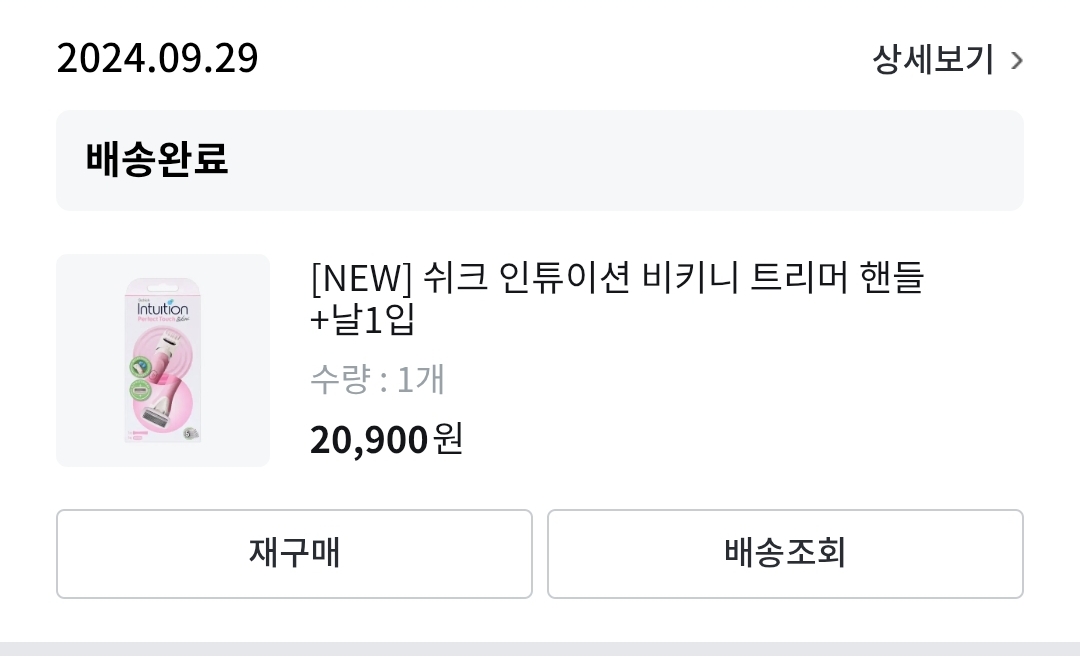Click the Intuition logo on the package image
The image size is (1080, 657).
(162, 309)
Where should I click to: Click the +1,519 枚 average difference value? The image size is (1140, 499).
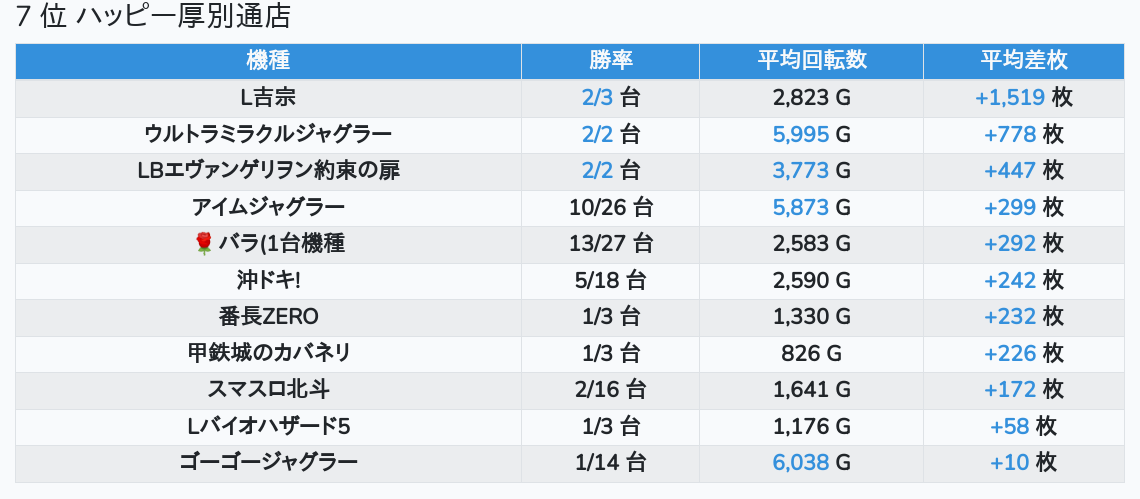1024,97
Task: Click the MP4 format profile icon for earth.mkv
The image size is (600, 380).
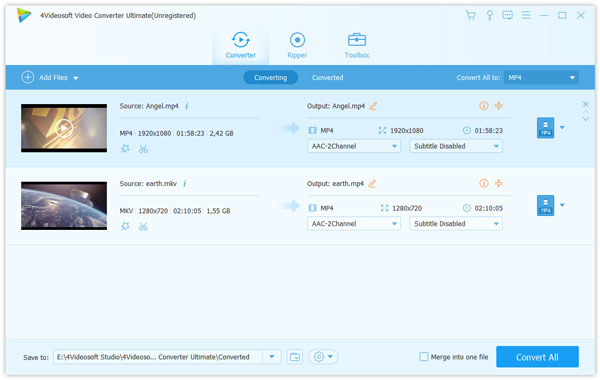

==========

## Task prompt
What is needed is an exact copy of the lines from the one containing "Where should I" through the last line of the records, with every picture left out.

## Written reply
Where should I click to: Click the +1,519 枚 average difference value? The image size is (1140, 499).
1024,97
Task: Click the MP4 format profile icon for earth.mkv
The image size is (600, 380).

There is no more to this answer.